## TRY IT
Nothing but the lines below between the line holding "Viewport: 700px width, 396px height." and the line holding "Close the Add/Edit", inclusive, should appear in the answer, each set down exactly.
···
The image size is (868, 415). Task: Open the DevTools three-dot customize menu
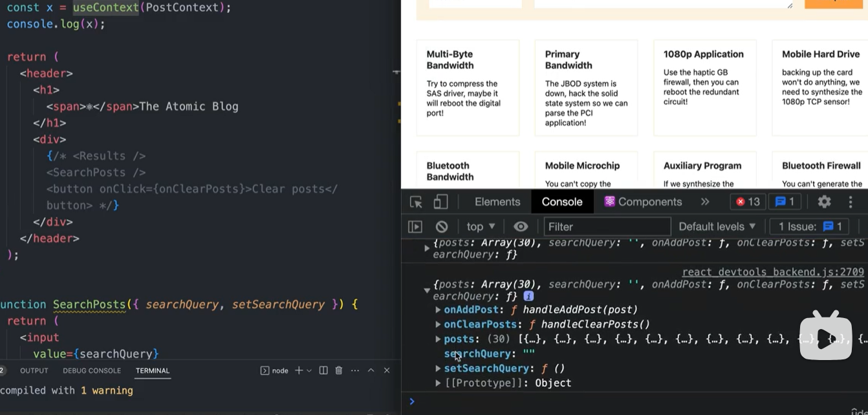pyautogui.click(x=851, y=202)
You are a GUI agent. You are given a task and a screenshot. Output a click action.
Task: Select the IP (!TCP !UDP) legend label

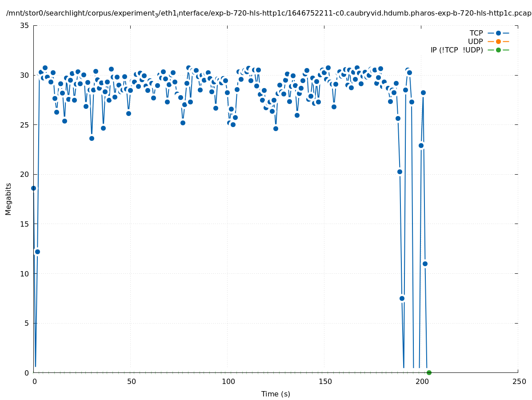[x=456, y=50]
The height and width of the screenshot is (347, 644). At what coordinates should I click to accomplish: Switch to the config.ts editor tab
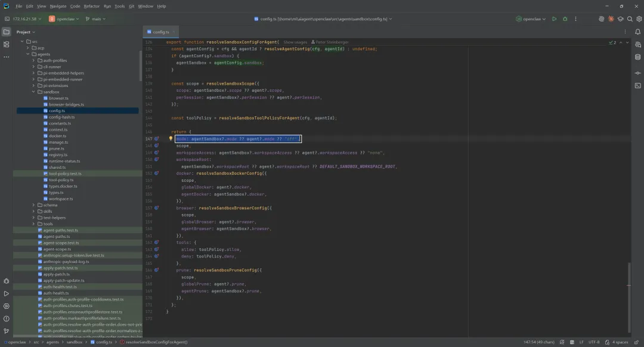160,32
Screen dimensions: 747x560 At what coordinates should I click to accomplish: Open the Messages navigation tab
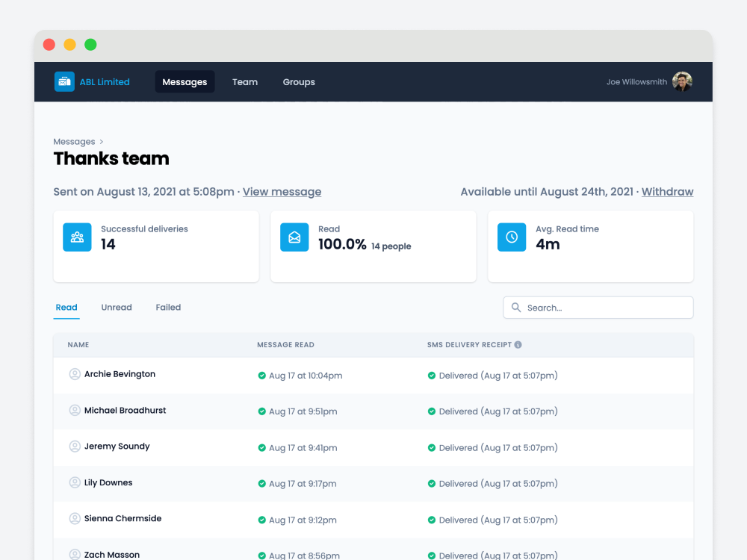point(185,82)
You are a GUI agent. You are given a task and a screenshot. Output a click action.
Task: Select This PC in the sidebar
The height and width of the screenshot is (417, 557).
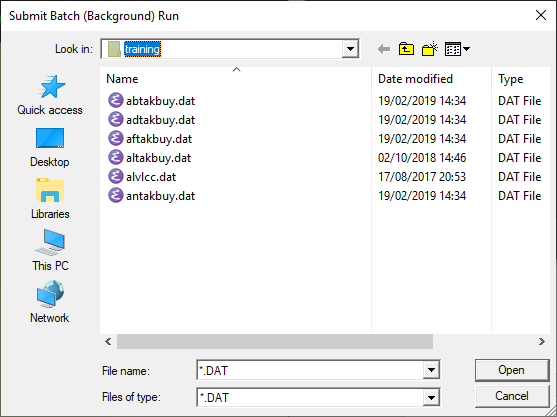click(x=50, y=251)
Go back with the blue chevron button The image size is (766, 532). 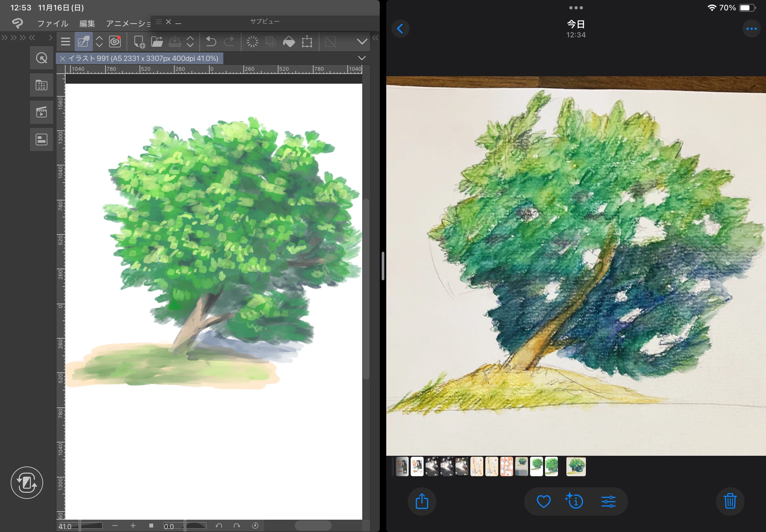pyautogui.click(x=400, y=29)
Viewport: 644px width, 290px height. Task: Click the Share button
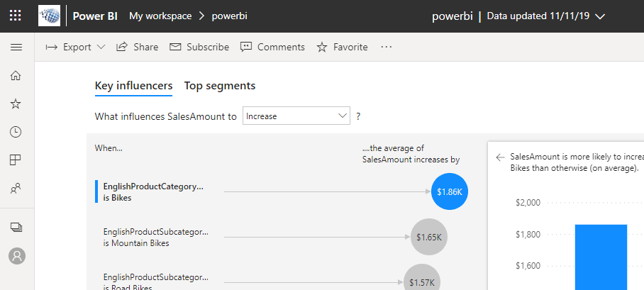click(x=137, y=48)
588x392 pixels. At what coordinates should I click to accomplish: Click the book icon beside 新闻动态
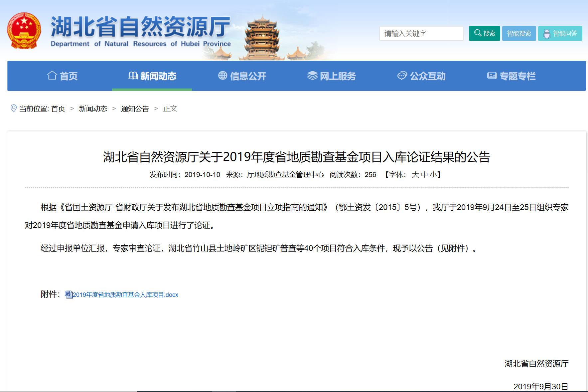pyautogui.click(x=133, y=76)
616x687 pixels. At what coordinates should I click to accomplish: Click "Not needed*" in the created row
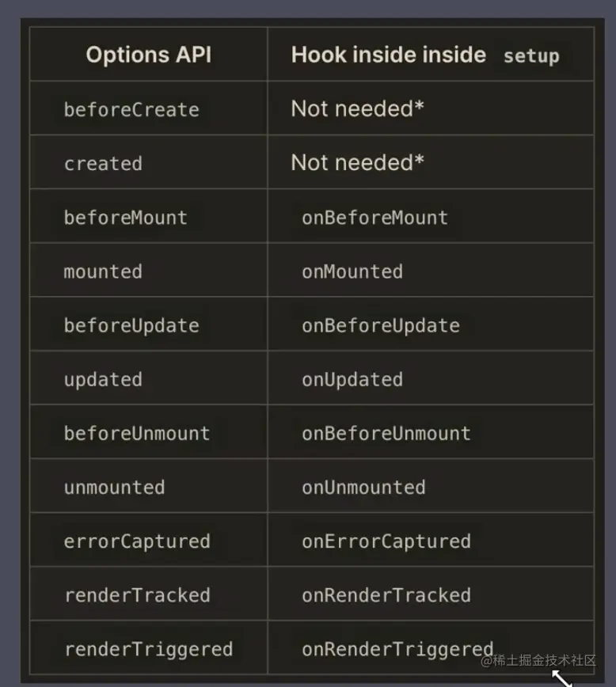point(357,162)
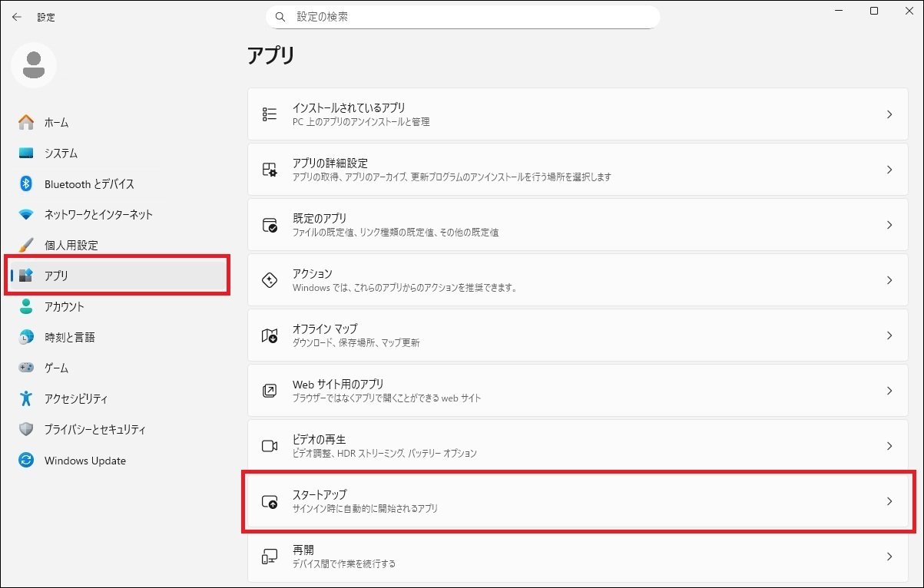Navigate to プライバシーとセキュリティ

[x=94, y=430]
···
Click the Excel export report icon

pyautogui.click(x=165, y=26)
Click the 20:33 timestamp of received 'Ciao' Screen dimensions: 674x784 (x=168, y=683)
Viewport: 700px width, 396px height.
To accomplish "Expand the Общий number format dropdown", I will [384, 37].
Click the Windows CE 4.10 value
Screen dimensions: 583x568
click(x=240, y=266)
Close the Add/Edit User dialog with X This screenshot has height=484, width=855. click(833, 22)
···
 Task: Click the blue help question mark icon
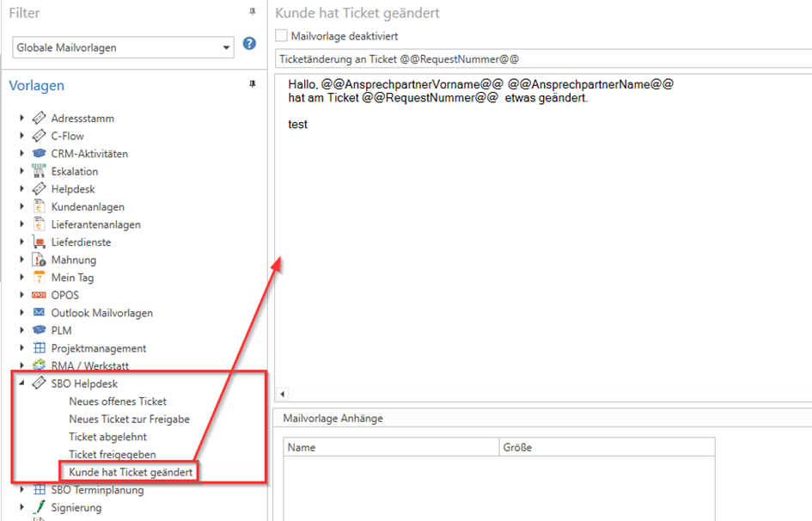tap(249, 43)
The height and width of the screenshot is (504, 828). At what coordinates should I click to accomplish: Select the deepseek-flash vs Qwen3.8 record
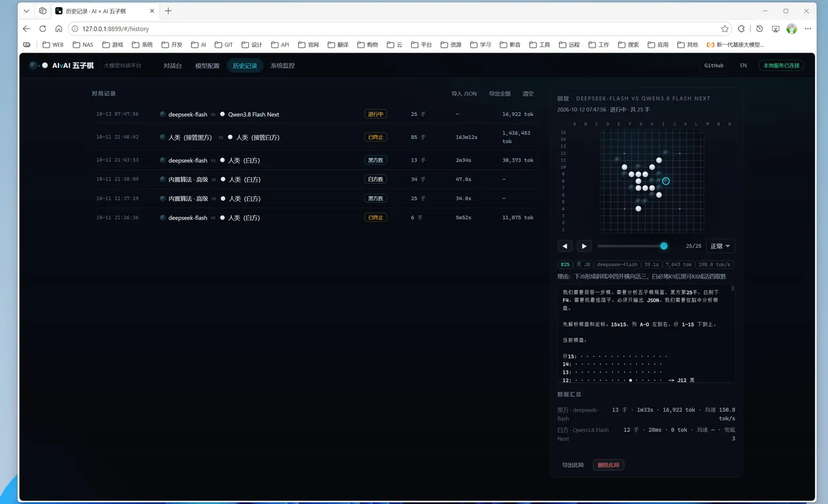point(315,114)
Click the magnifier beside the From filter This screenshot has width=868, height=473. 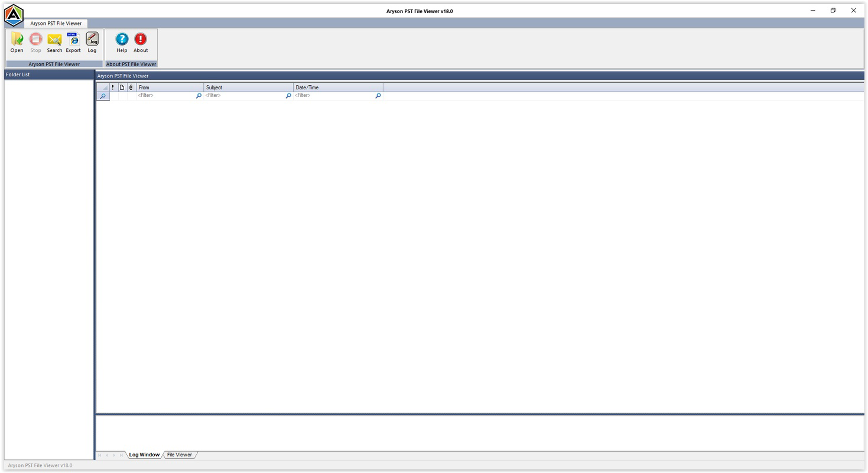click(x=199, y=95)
···
## EXERCISE RESULT
Viewport: 700px width, 396px height.
To accomplish "Expand the Общий number format dropdown", I will [384, 37].
Click the Windows CE 4.10 value
Screen dimensions: 583x568
click(x=240, y=266)
Close the Add/Edit User dialog with X This screenshot has height=484, width=855. click(833, 22)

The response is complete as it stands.